# Source material:
☆ ☆ ☆ ☆ ☆ ☆ ☆
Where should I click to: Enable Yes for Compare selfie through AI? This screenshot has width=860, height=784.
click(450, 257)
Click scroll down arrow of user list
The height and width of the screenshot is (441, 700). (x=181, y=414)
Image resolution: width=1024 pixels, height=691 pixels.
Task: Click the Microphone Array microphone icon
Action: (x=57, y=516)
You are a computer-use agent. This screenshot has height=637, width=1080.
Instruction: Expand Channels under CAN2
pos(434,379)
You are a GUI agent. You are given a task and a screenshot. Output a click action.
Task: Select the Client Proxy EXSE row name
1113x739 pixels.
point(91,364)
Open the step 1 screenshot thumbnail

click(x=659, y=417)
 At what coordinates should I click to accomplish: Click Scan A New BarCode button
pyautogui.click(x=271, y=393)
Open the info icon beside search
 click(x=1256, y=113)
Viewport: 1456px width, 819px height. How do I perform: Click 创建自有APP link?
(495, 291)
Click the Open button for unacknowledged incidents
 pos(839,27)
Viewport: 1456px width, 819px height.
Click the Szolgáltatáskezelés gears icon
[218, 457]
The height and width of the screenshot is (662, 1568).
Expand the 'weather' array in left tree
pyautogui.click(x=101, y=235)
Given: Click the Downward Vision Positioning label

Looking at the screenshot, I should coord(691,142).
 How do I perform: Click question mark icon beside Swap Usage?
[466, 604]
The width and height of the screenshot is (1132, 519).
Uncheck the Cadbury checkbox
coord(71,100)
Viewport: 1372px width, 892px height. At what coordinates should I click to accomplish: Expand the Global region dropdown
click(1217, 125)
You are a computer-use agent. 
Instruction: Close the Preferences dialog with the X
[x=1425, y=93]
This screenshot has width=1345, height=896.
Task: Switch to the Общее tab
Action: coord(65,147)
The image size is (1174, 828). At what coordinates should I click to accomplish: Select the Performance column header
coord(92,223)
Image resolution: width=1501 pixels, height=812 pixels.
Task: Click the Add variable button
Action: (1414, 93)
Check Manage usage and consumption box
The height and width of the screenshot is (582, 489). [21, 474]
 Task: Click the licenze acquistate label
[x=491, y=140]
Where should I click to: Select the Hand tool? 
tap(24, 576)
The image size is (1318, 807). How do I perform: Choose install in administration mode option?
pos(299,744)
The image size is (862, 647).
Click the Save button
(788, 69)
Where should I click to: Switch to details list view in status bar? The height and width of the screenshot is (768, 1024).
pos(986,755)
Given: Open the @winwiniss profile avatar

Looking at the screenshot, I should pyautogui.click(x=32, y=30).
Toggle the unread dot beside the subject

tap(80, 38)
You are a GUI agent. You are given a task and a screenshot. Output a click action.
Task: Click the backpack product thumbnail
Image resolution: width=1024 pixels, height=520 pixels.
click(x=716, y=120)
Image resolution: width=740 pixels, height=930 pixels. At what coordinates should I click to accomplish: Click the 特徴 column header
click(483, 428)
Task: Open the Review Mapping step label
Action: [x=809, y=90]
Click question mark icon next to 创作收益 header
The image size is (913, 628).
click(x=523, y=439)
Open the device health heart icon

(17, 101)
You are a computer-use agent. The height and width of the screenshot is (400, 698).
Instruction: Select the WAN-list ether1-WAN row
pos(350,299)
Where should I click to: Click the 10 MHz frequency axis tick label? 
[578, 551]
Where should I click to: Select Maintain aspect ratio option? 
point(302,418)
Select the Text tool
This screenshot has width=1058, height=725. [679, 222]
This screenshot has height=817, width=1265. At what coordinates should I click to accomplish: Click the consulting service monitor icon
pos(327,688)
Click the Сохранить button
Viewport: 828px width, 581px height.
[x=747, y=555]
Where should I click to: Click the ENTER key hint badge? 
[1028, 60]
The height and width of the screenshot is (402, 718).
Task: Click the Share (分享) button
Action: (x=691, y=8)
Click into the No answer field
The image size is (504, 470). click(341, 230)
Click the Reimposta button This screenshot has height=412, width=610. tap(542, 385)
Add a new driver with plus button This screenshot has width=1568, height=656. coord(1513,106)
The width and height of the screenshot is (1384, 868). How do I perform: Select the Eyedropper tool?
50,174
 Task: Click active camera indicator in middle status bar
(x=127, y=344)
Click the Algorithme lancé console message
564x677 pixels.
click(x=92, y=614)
☆ ☆ ☆ ☆ ☆ ☆ ☆
Rewrite all of the material above as a JSON list of strings, one string for each line, leaving out any blank lines.

[
  "Where should I click to: Enable Yes for Compare selfie through AI? This screenshot has width=860, height=784.",
  "click(450, 257)",
  "Click scroll down arrow of user list",
  "The height and width of the screenshot is (441, 700). (x=181, y=414)",
  "Image resolution: width=1024 pixels, height=691 pixels.",
  "Task: Click the Microphone Array microphone icon",
  "Action: (x=57, y=516)",
  "You are a computer-use agent. This screenshot has height=637, width=1080.",
  "Instruction: Expand Channels under CAN2",
  "pos(434,379)",
  "You are a GUI agent. You are given a task and a screenshot. Output a click action.",
  "Task: Select the Client Proxy EXSE row name",
  "1113x739 pixels.",
  "point(91,364)",
  "Open the step 1 screenshot thumbnail",
  "click(x=659, y=417)",
  " At what coordinates should I click to accomplish: Click Scan A New BarCode button",
  "pyautogui.click(x=271, y=393)",
  "Open the info icon beside search",
  " click(x=1256, y=113)",
  "Viewport: 1456px width, 819px height. How do I perform: Click 创建自有APP link?",
  "(495, 291)",
  "Click the Open button for unacknowledged incidents",
  " pos(839,27)",
  "Viewport: 1456px width, 819px height.",
  "Click the Szolgáltatáskezelés gears icon",
  "[218, 457]",
  "The height and width of the screenshot is (662, 1568).",
  "Expand the 'weather' array in left tree",
  "pyautogui.click(x=101, y=235)",
  "Given: Click the Downward Vision Positioning label",
  "Looking at the screenshot, I should coord(691,142).",
  " How do I perform: Click question mark icon beside Swap Usage?",
  "[466, 604]",
  "The width and height of the screenshot is (1132, 519).",
  "Uncheck the Cadbury checkbox",
  "coord(71,100)",
  "Viewport: 1372px width, 892px height. At what coordinates should I click to accomplish: Expand the Global region dropdown",
  "click(1217, 125)",
  "You are a computer-use agent. ",
  "Instruction: Close the Preferences dialog with the X",
  "[x=1425, y=93]",
  "This screenshot has width=1345, height=896.",
  "Task: Switch to the Общее tab",
  "Action: coord(65,147)",
  "The image size is (1174, 828). At what coordinates should I click to accomplish: Select the Performance column header",
  "coord(92,223)",
  "Image resolution: width=1501 pixels, height=812 pixels.",
  "Task: Click the Add variable button",
  "Action: (1414, 93)",
  "Check Manage usage and consumption box",
  "The height and width of the screenshot is (582, 489). [21, 474]",
  " Task: Click the licenze acquistate label",
  "[x=491, y=140]",
  "Where should I click to: Select the Hand tool? ",
  "tap(24, 576)",
  "The image size is (1318, 807). How do I perform: Choose install in administration mode option?",
  "pos(299,744)",
  "The image size is (862, 647).",
  "Click the Save button",
  "(788, 69)",
  "Where should I click to: Switch to details list view in status bar? The height and width of the screenshot is (768, 1024).",
  "pos(986,755)",
  "Given: Open the @winwiniss profile avatar",
  "Looking at the screenshot, I should pyautogui.click(x=32, y=30).",
  "Toggle the unread dot beside the subject",
  "tap(80, 38)",
  "You are a GUI agent. You are given a task and a screenshot. Output a click action.",
  "Task: Click the backpack product thumbnail",
  "Image resolution: width=1024 pixels, height=520 pixels.",
  "click(x=716, y=120)",
  "Image resolution: width=740 pixels, height=930 pixels. At what coordinates should I click to accomplish: Click the 特徴 column header",
  "click(483, 428)",
  "Task: Open the Review Mapping step label",
  "Action: [x=809, y=90]",
  "Click question mark icon next to 创作收益 header",
  "The image size is (913, 628).",
  "click(x=523, y=439)",
  "Open the device health heart icon",
  "(17, 101)",
  "You are a computer-use agent. The height and width of the screenshot is (400, 698).",
  "Instruction: Select the WAN-list ether1-WAN row",
  "pos(350,299)",
  "Where should I click to: Click the 10 MHz frequency axis tick label? ",
  "[578, 551]",
  "Where should I click to: Select Maintain aspect ratio option? ",
  "point(302,418)",
  "Select the Text tool",
  "This screenshot has width=1058, height=725. [679, 222]",
  "This screenshot has height=817, width=1265. At what coordinates should I click to accomplish: Click the consulting service monitor icon",
  "pos(327,688)",
  "Click the Сохранить button",
  "Viewport: 828px width, 581px height.",
  "[x=747, y=555]",
  "Where should I click to: Click the ENTER key hint badge? ",
  "[1028, 60]",
  "The height and width of the screenshot is (402, 718).",
  "Task: Click the Share (分享) button",
  "Action: (x=691, y=8)",
  "Click into the No answer field",
  "The image size is (504, 470). click(341, 230)",
  "Click the Reimposta button This screenshot has height=412, width=610. tap(542, 385)",
  "Add a new driver with plus button This screenshot has width=1568, height=656. coord(1513,106)",
  "The width and height of the screenshot is (1384, 868). How do I perform: Select the Eyedropper tool?",
  "50,174",
  " Task: Click active camera indicator in middle status bar",
  "(x=127, y=344)",
  "Click the Algorithme lancé console message",
  "564x677 pixels.",
  "click(x=92, y=614)"
]